* _Collected data_:
□ □ □ □
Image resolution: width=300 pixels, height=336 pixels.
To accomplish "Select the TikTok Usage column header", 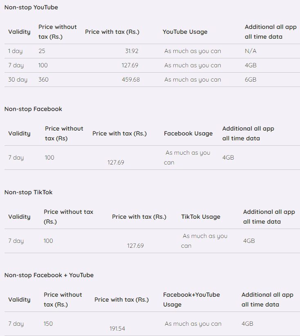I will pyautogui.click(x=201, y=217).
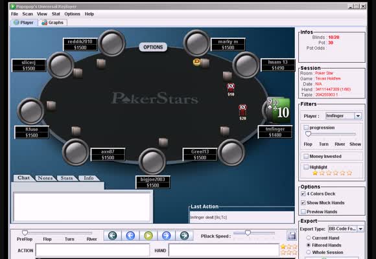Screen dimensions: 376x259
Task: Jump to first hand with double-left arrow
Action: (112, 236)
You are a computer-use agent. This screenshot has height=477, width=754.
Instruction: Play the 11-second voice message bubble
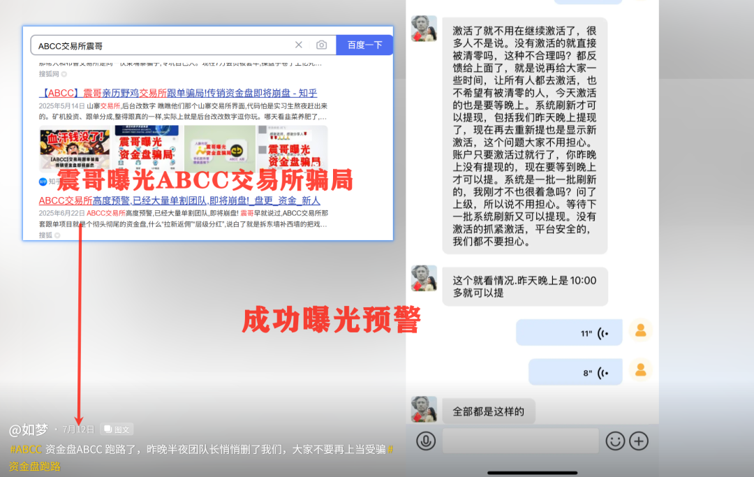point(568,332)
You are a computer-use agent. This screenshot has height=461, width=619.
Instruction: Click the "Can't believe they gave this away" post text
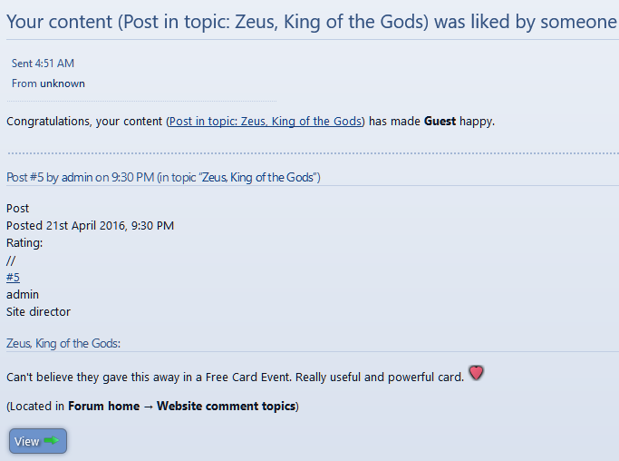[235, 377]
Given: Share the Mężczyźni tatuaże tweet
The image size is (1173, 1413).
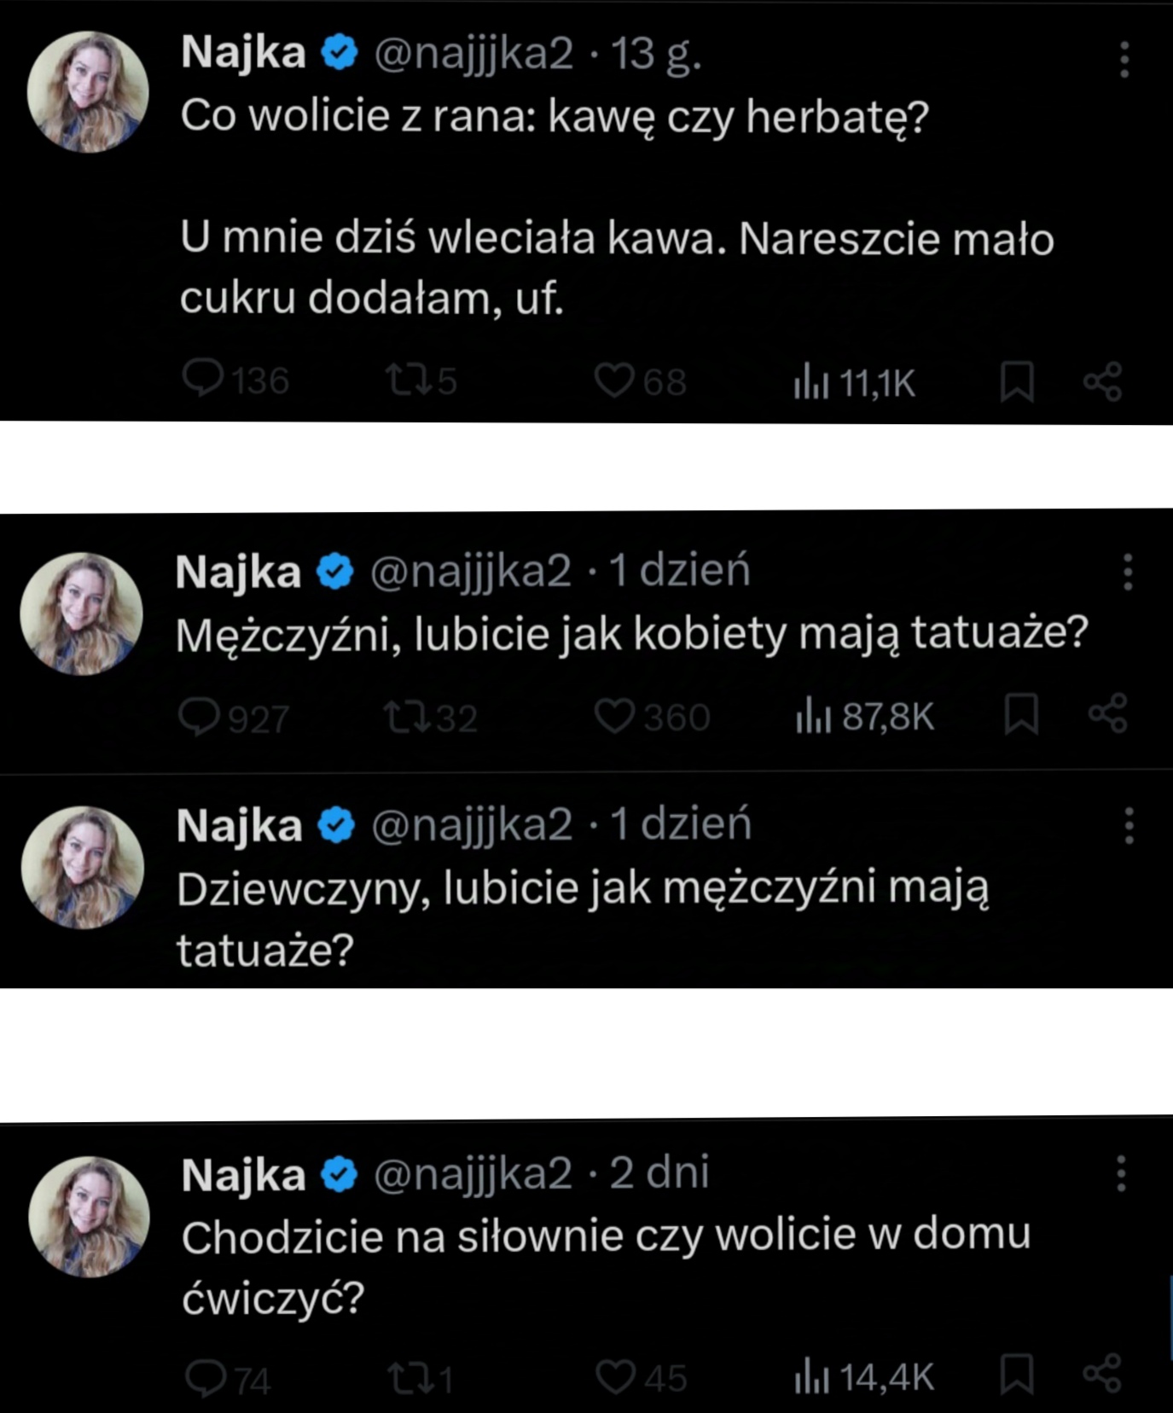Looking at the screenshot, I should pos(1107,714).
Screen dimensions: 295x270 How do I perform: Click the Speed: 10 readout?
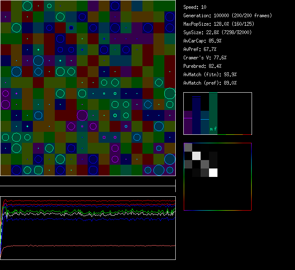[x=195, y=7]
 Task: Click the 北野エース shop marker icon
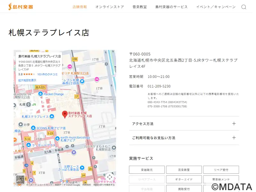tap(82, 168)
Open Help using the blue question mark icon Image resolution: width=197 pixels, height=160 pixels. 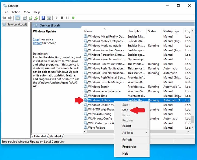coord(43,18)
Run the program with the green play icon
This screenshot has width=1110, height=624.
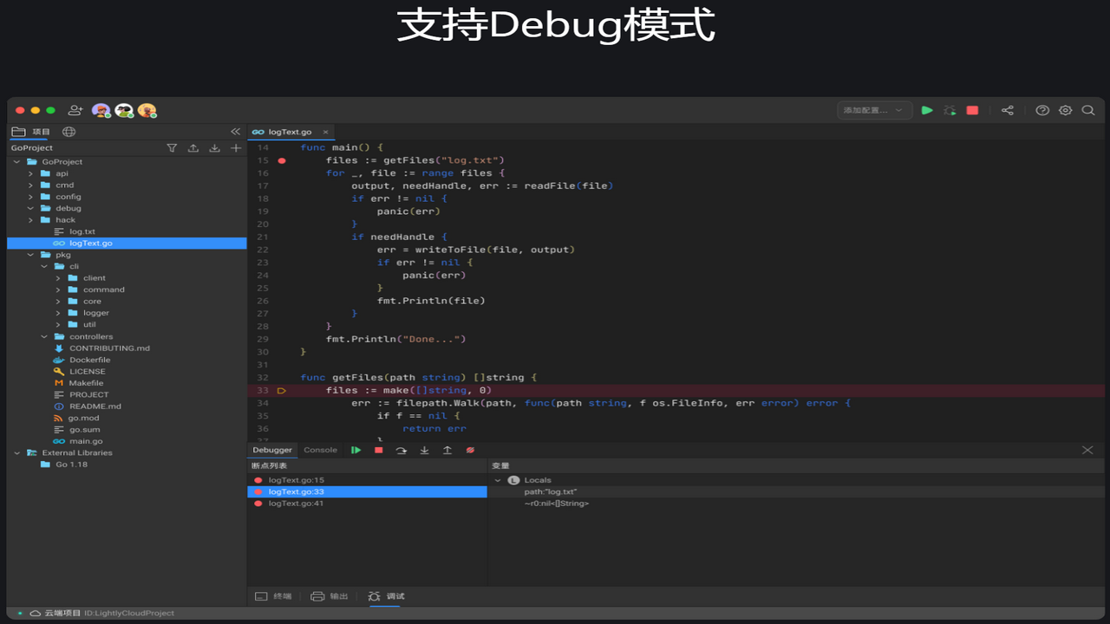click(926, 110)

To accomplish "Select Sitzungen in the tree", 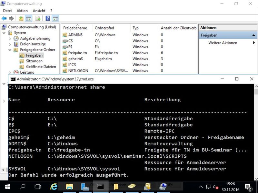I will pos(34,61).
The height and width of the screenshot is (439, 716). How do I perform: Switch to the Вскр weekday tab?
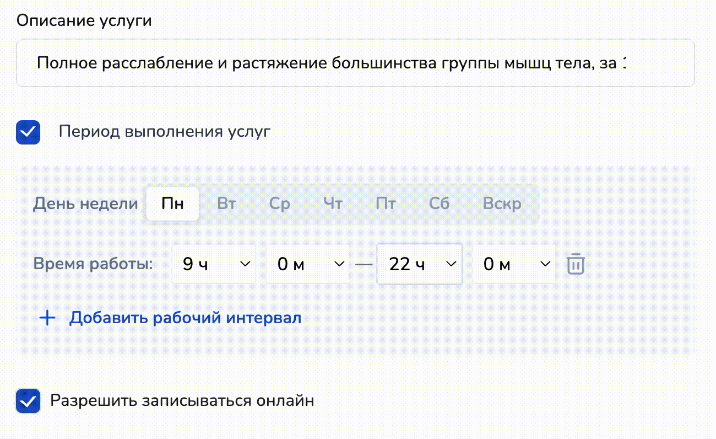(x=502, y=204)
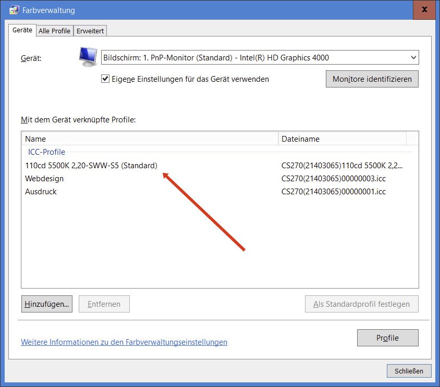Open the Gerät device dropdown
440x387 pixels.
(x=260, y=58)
□ □ □ □
* _What the task asks_: Supply the count of lines in the entries that include "computer", and no other text.

* _Response_: 2